Carls growled at the young sailors. “Move, move, move! Raus, raus!” Max thanked God he had been able to steal him from
Scharnhorst
.
Several young sailors sniffled in fear as they went. “Quiet in the boat,” Max ordered again. If they sniffled now, what would
they do when British depth charges exploded overhead? Carls drove everyone into the bow, taking two youngsters who had stumbled
and dragging them by the collars of their shirts. Max hoped the weight of the men would be enough to force the boat to an
even keel.
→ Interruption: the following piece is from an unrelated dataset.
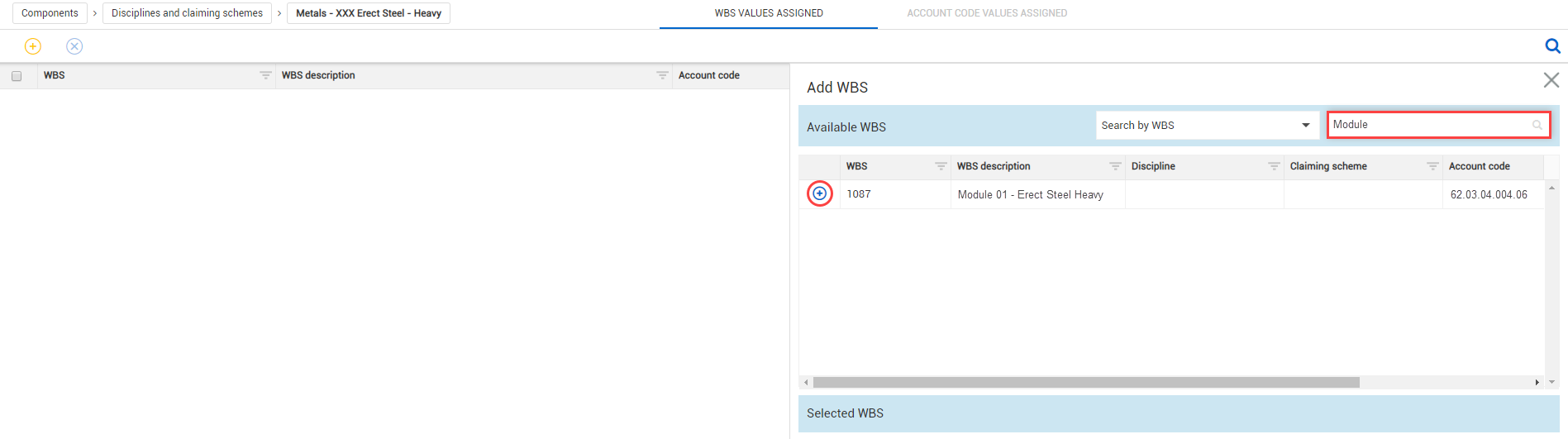Click the Metals - XXX Erect Steel breadcrumb
This screenshot has width=1568, height=439.
[x=368, y=13]
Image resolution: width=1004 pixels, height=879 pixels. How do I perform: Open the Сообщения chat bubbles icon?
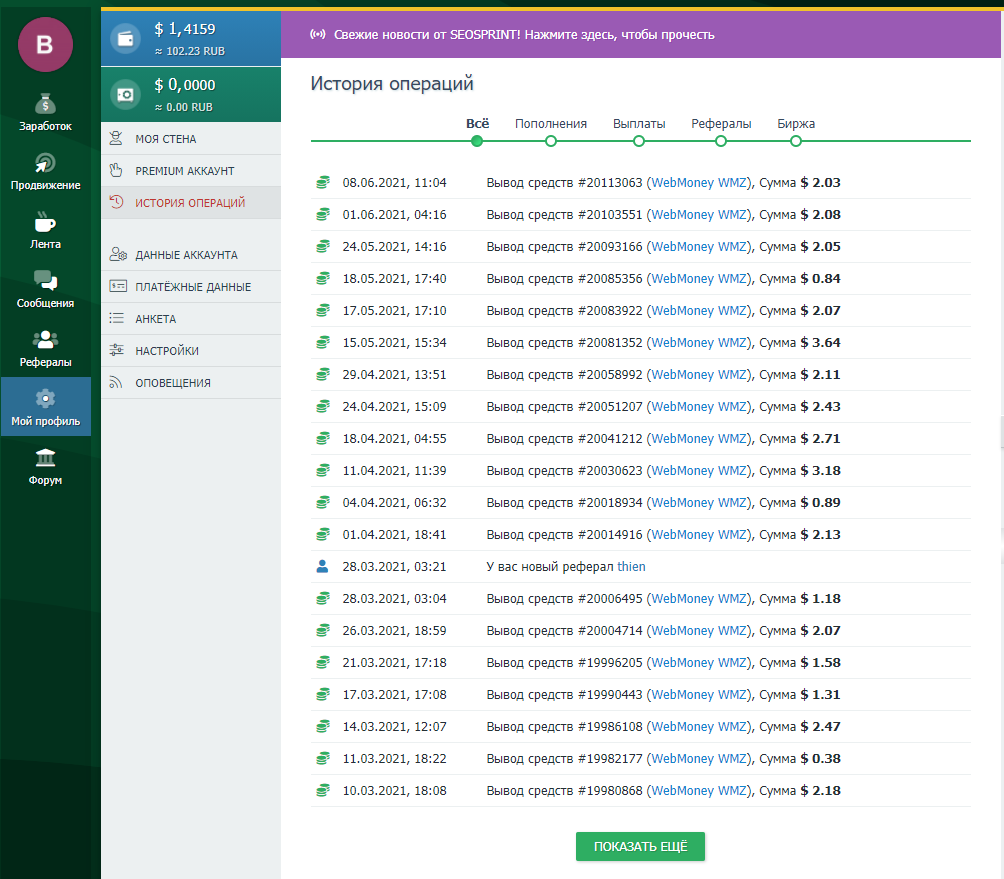pos(45,280)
He worked his way back into the control room.
“Chief, damage report.”
“Main lighting circuit out, all fuses blown. All motor relays have tripped. Gyro compass out. Port diesel operable but leaking
hydraulic fluid. Fore and aft bilge pumps out. Two motor mounts cracked on starboard diesel and one fastening bolt sheared
off. Batteries damaged.”
“Gas escaping?” If seawater mixed with the hydrochloric acid from the batteries, deadly chlorine gas would be produced.
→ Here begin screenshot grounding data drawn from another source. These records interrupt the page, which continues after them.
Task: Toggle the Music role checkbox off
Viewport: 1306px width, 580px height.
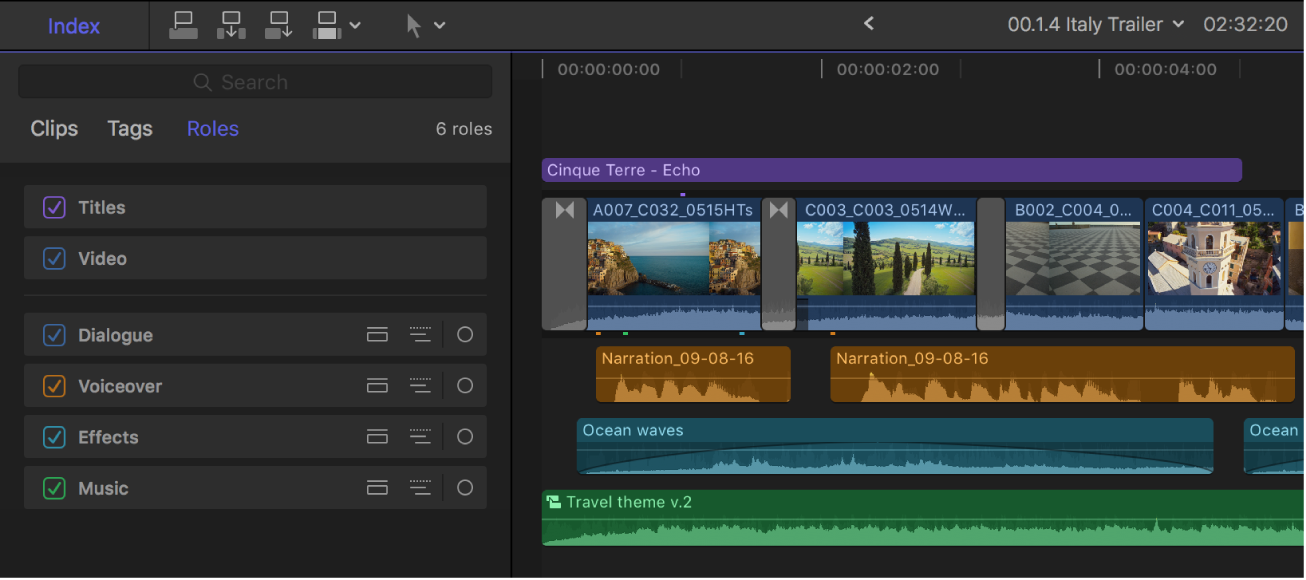Action: coord(53,488)
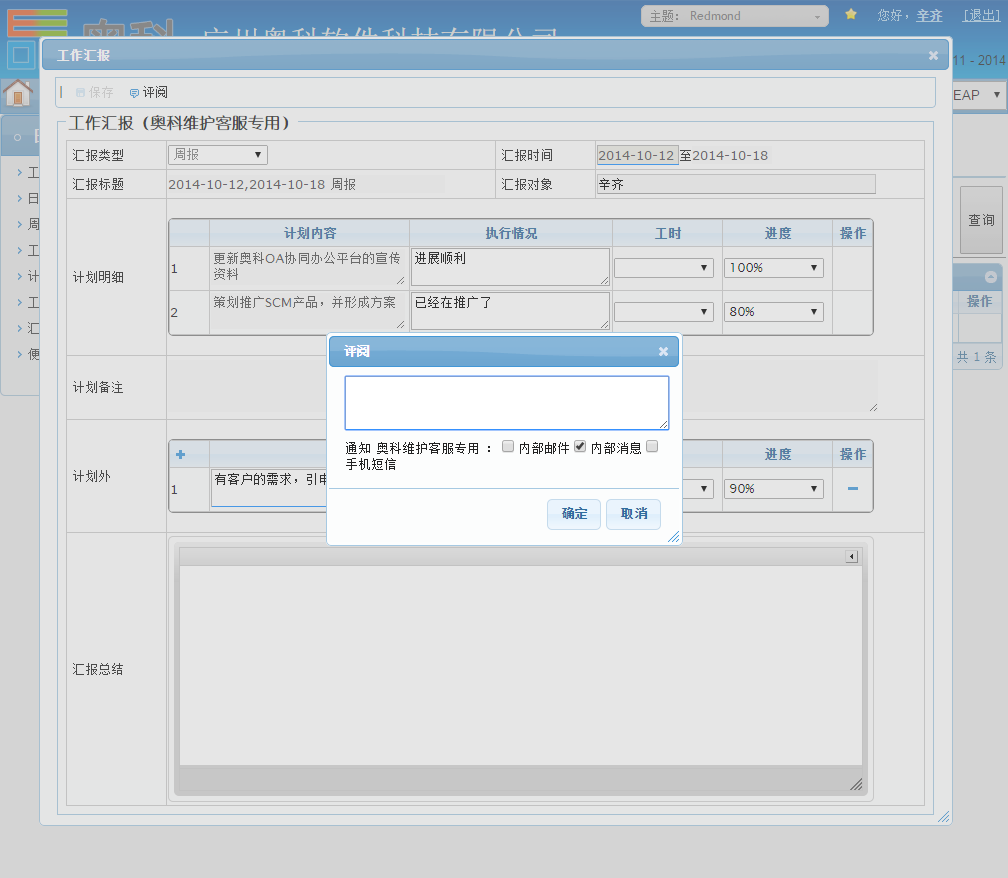Viewport: 1008px width, 878px height.
Task: Click inside the 评阅 comment text area
Action: click(506, 403)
“Not yet,” the chief said. “I don’t think any of the batteries are cracked.” He hit the depth gauge with his fist in frustration.
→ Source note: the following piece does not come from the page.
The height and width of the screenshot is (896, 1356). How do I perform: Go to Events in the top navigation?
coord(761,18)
“Bloody hell.” The chief engineer hated the U-boat even more than he despised the navy. He’d been “volunteered” from the merchant
marine, plucked from a comfortable billet on a supply ship in Norway and packed off to the UBootwaffe. He didn’t care for
Max either, since Max, as a sea officer, stood a long way up the ladder from a mere engineer.
The last man climbed into the bow compartment. Still the U-boat hung, angled up, the tons of water in her stern keeping her
rooted to the bottom. The chief unfolded a diagram of the boat’s pump circuits and spread it on the small chart table. He
and Max examined the drawings in the dim glow of the emergency lanterns. “Bloody hell,” the chief muttered again. “Bloody
hell.” He traced a circuit with the stub of a pencil and looked at Max. “Water to the control room bilge, pump it into the
ballast tanks, then blow.” Max nodded. There was no other way to get rid of the deadly water that held them down.
“Carls!”
“Herr Kaleu?”
“Bucket chain, now. As much water as possible from the stern compartment to the control room bilge. First watch on duty. Second
watch to their bunks.” Putting the men to bed would lessen their need for oxygen.
Men tumbled back to the stern, seized pots and pans from the cook, buckets from Carls. The second officer—nicknamed Ferret
because he looked like one—joined the line. “C’mon, men,” he said, “let’s show them what the League of German Girls can do.
Put your backs into it, lads, it’s a long swim home.”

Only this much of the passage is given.